Image of a cliff above a water body, with a bridge running across. The cliff is sectioned into horizontal, shaded layers that are darker as we move up, indicating height above sea level for each layer. The water body is sectioned similarly, with each horizontal slice having a different shade, getting darker as we move downward, with darker shades indicating depth below sea level.

Sometimes, a fluid color spectrum is created by interpolating hundreds of color variations along a color ramp. Our ability to actually differentiate between noncontiguous colors is poor. It hovers somewhere around three or four shades of saturation or luminance. Paradoxically, dividing a rich spectrum of hundreds of colors into a few discrete bins can help people discern more colors. Go ahead and use a color ramp for aesthetic reasons, but know that it is at the expense of decoding information. Instead, bucket (or step) quantitative palettes into discrete (or quantized) bins.

Total Color Challenge

Color can be defined numerically at so many different stages: wavelength of light emission, absorption and reflection, design mapping, red-green-blue pixel encoding, our eye's reception, and our mind's perception, which takes into account complex factors such as how nearby colors interact and the relative size of each area of color. Numerical systems help us produce color, but none of them perfectly match how we think about color.

How colors are perceived, not how they are generated, is what matters most. Successful color decoding happens when we account for the reader's eyes, mind, and experience. We want color to support a successful encoding-to-decoding chain, but we also want color to help make our design look good. These two goals can create tension. A group of six distinct colors will differentiate data well, but may look garish. Color palettes often shoulder even more responsibility, such as advancing a corporate identity. Everyone associates certain colors with their experience of the world. This is why it is so much easier to make intuitive color palettes for maps, as we saw in the blues and greens of my hometown.

As we age, our eyes change. Our eyeball lens hardens, making fine print harder to see without reading glasses. Early onset of conditions like cataracts or glaucoma can also make it harder to see. Consider how color contrasts across your visual. A thin grey font on a white background might look slick, but it might also slow down readers.

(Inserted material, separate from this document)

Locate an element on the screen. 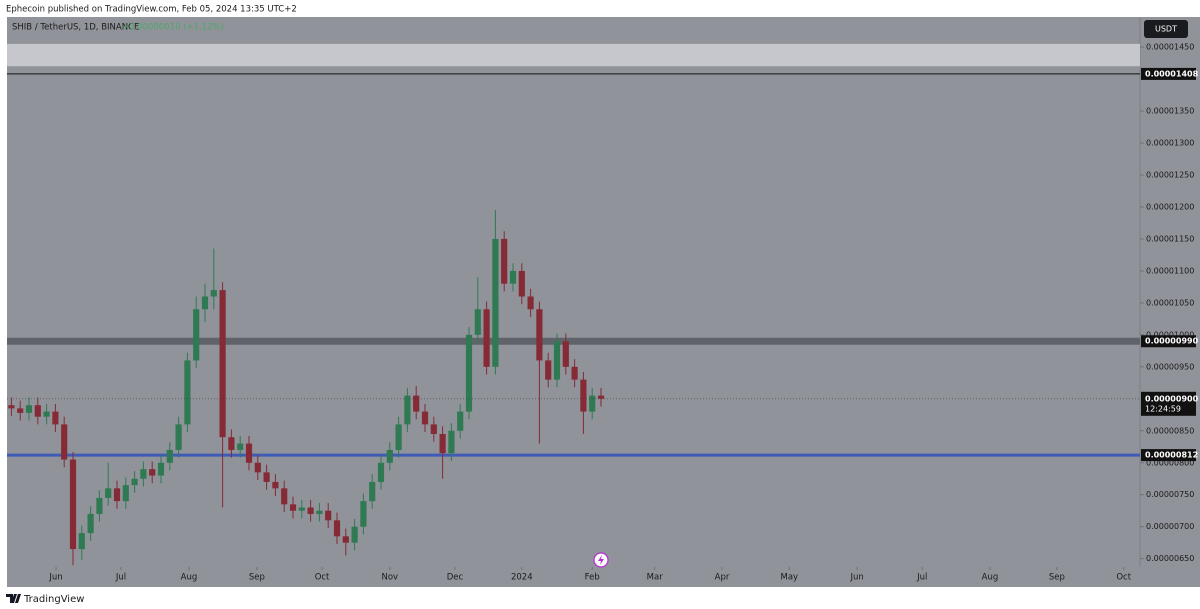 Image resolution: width=1200 pixels, height=609 pixels. last-price-box is located at coordinates (1168, 404).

At minimum, an effective color palette does not turn the viewer away. Ideally, it helps attract and hold attention while also informing effectively. You must balance many demands across color pursuits. The technical best practices—not too many categorical colors, bucketed palettes, steady luminance, meaningful associations, and sensitivity to impairments—are all good guardrails against making color mistakes. Some programmed default color palettes clear these best-practice hurdles, but risk leaving too much value on the table. All defaults are uninteresting because they are overused. Defaults are often poorly linked to the semantics of the data because defaults are not designed for the information your data might convey.

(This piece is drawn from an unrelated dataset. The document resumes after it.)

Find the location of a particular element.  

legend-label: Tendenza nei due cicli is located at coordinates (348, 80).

Your human consideration is needed to color data. Begin by referencing inspirational sources, including existing visualization and other graphic design. Then prototyping, demonstrating, and technical guardrails can help the palette be refined into something that is technically, semantically, and emotionally superb. Superior colors encourage readers to engage and help data soar.

Color is one of the most powerful channels we have. It can convey categories, quantities, and emotions. Color is also one of our most unwieldy tools. It requires more navigation of the encoding-to-decoding process than position or size. Remember, the same single data dimension can be mapped to multiple channels to reinforce the message. Do not choose between circle size or circle color to represent a quantity if both can be used in harmony.

Together, position, size, and color give us the tools necessary to humanize data and see information. Next, we are going to take these tools and use them to probe data for better and better forms.

Image with info written on the left, with an arrow labeled “probe” pointing from it to the right, where “data” is written. In turn, an arrow labeled “humanize” points from data to info.